Pratt levantó la mano.

– Ya lo sé. Ya lo sé… Está bien. Entonces el Amigo vive en Long Pidd, o cerca. Los dos (Small y Ainsley) convergen en Long Pidd con el propósito de… bueno, no sabemos para qué. Algún peligro amenaza al Amigo, que les sigue el rastro y los despacha.

Jury asintió.

– Eso tiene más sentido. Es posible que Ainsley fuera un extraño que pasaba por aquí, ya que andaba en auto. Pero, ¿Small? Nadie se tomaría un ómnibus desde Sidbury a Long Piddleton porque sí. – Pratt estuvo de acuerdo. – Así que Small conocía a alguien aquí, no puede haber sido de otra manera.

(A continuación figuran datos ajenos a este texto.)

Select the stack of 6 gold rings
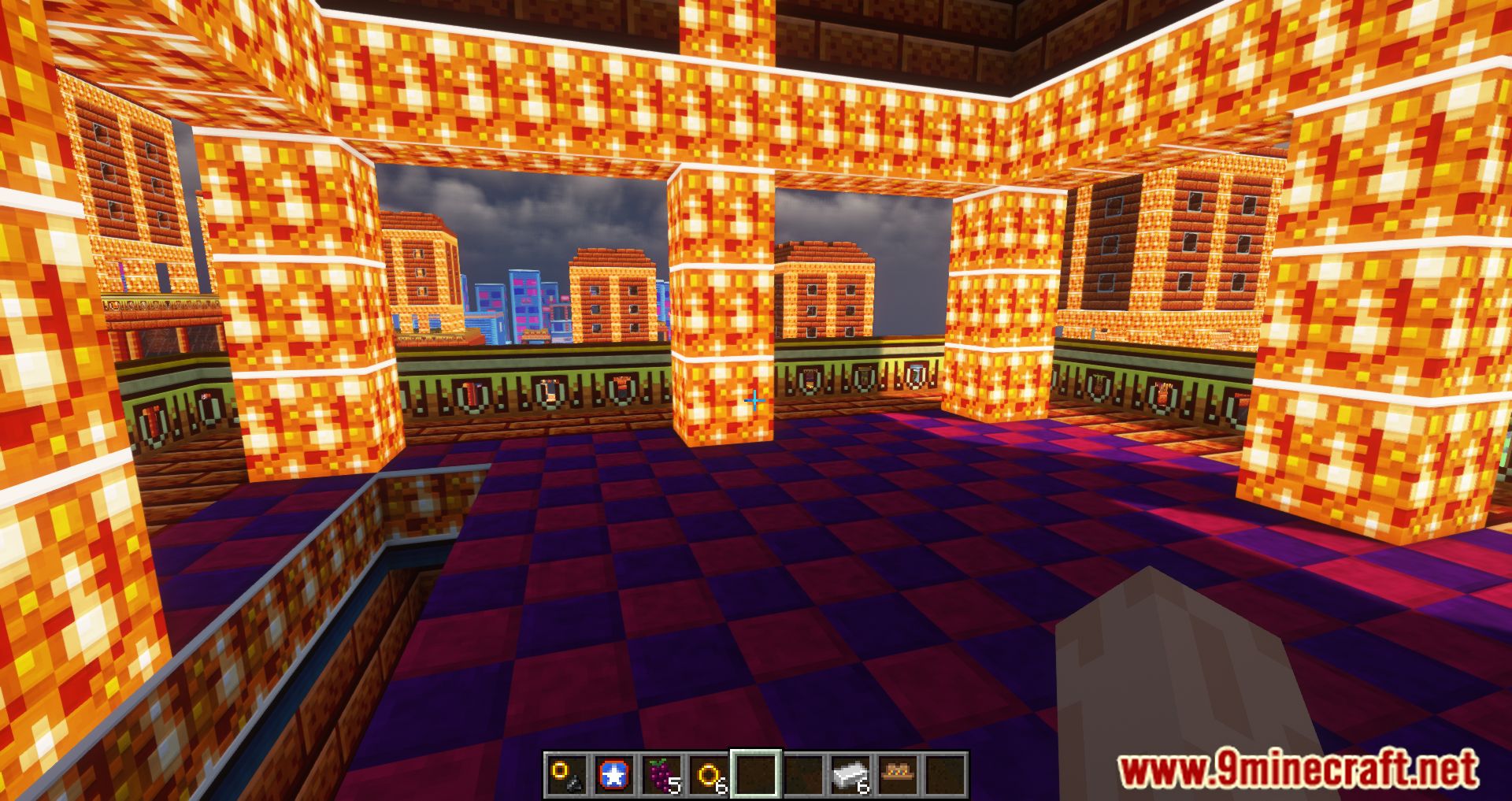 pyautogui.click(x=710, y=776)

O, al menos, tenía la intención de venir aquí. ¿Sería muy aventurado decir que estaban relacionados los dos?

– Sí que lo estaban. Los dos se hicieron matar…

Después que Pratt se fue, Jury se dedicó a estudiar las declaraciones de los testigos que habían estado presentes aquella noche en la posada. Su concentración fue bruscamente interrumpida por la puerta que daba a la pequeña antecámara, por donde apareció Pluck con una señora mayor. Era la mujer que vio cuando entraban a Long Piddleton. Al parecer había habido un forcejeo con Pluck, que creía, con razón, que no se les podía permitir a los civiles entrar así como así a la oficina del inspector.

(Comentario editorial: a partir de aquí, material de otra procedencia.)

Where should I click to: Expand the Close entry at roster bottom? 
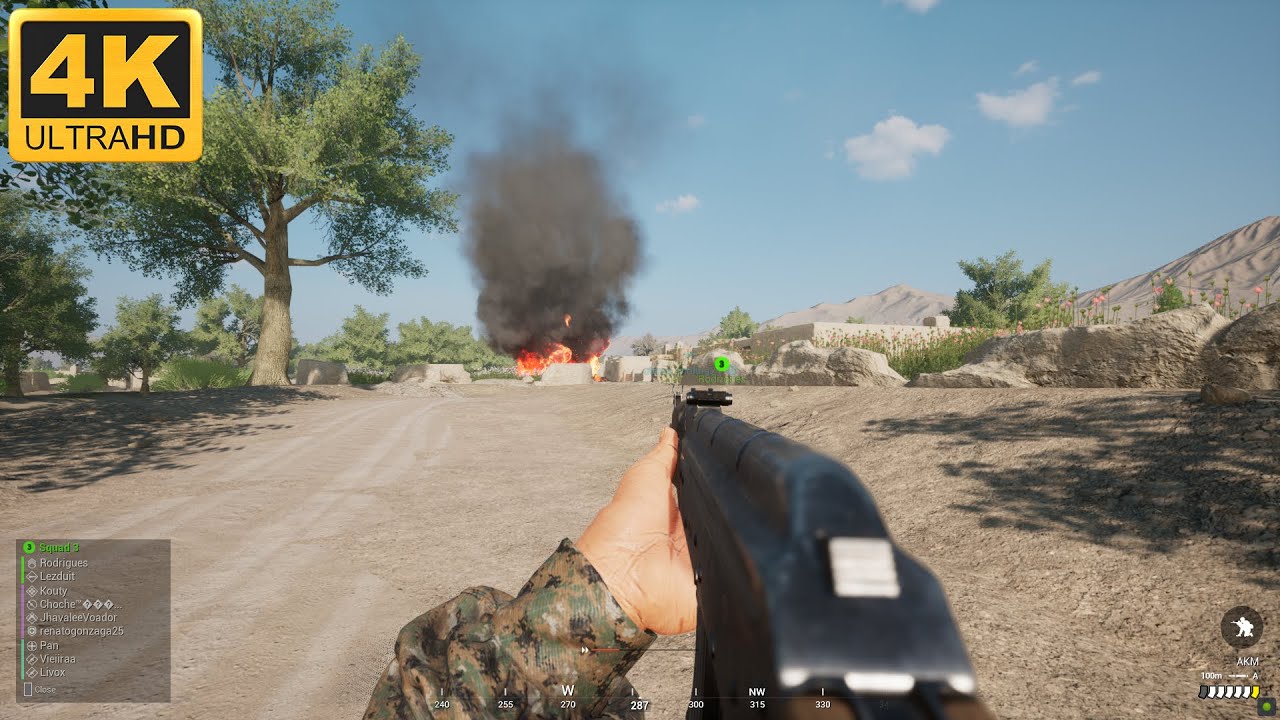coord(45,690)
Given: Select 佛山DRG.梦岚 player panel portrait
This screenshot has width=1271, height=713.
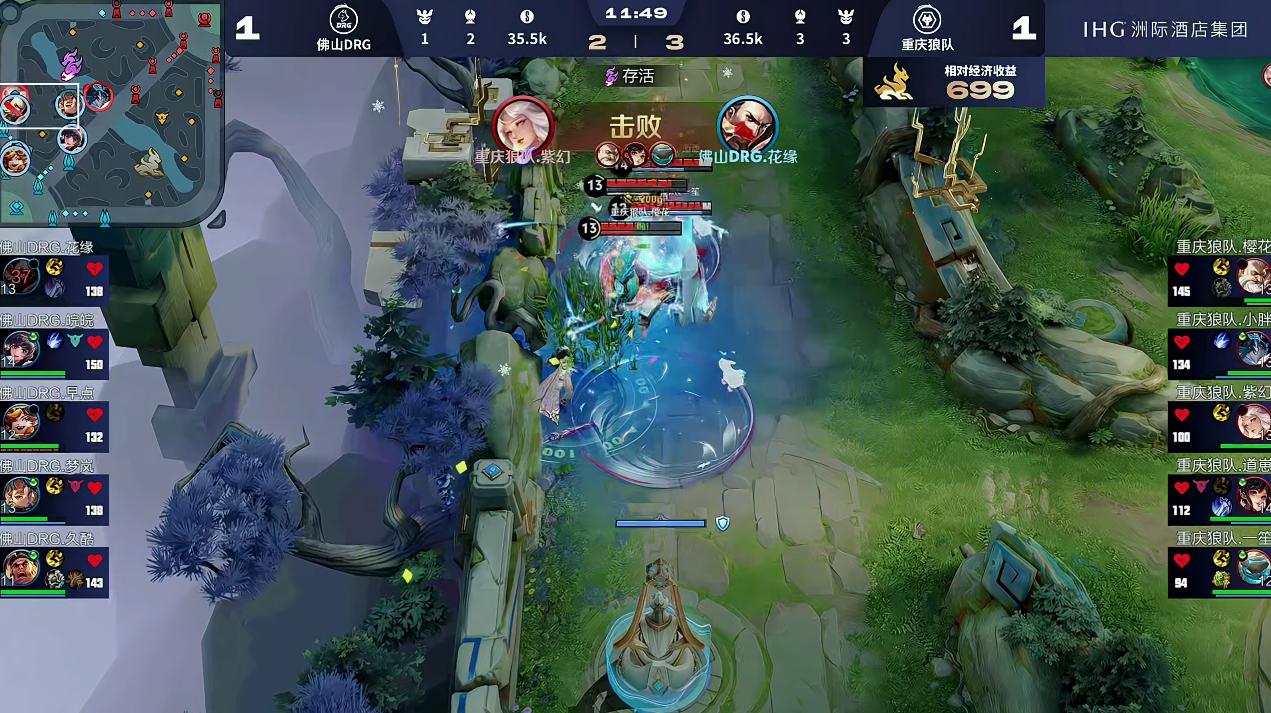Looking at the screenshot, I should (x=21, y=495).
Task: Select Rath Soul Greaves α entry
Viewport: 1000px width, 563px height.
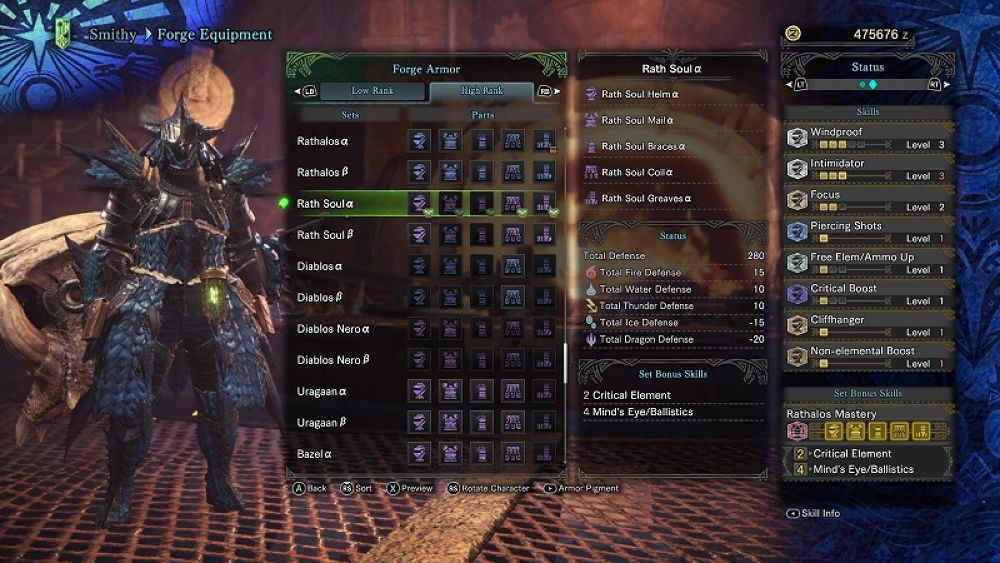Action: [x=646, y=198]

– Perdón, señor – comenzó a decir Pluck -. Lady Ardry, señor.

– No tiene por qué disculparse, sargento – dijo Agatha -. El inspector quiere verme. – Y se volvió a Jury -: El inspector Swinnerton, ¿no?

– ¿Swinnerton? – exclamó Pluck.

– No, señora, soy el inspector Richard Jury. ¿Quería verme?

La decepción se reflejó en la cara de la dama al oír el nombre, pero se recuperó con rapidez.

– Obvio, inspector, no he luchado con su subordinado para divertirme. Claro que quería verlo. Mejor dicho, debería ser usted el interesado en verme a mí. ¿Quién va a tomar notas? No tiene por qué suspirar, sargento Pluck. Si usted y el agente principal ese que no sé cómo se llama de Northampton tuvieran un poco de inteligencia, no habrían debido llamar a Scotland Yard. El inspector quiere oír mi testimonio, estoy segura.

Jury le pidió a Pluck que llamara a Wiggins a tomar notas, sintiéndose un poco como si acabara de recibir una reprimenda de una tía vieja y severa.

– Adelante, Lady Ardry.

Ella sentó, se alisó la pollera y carraspeó.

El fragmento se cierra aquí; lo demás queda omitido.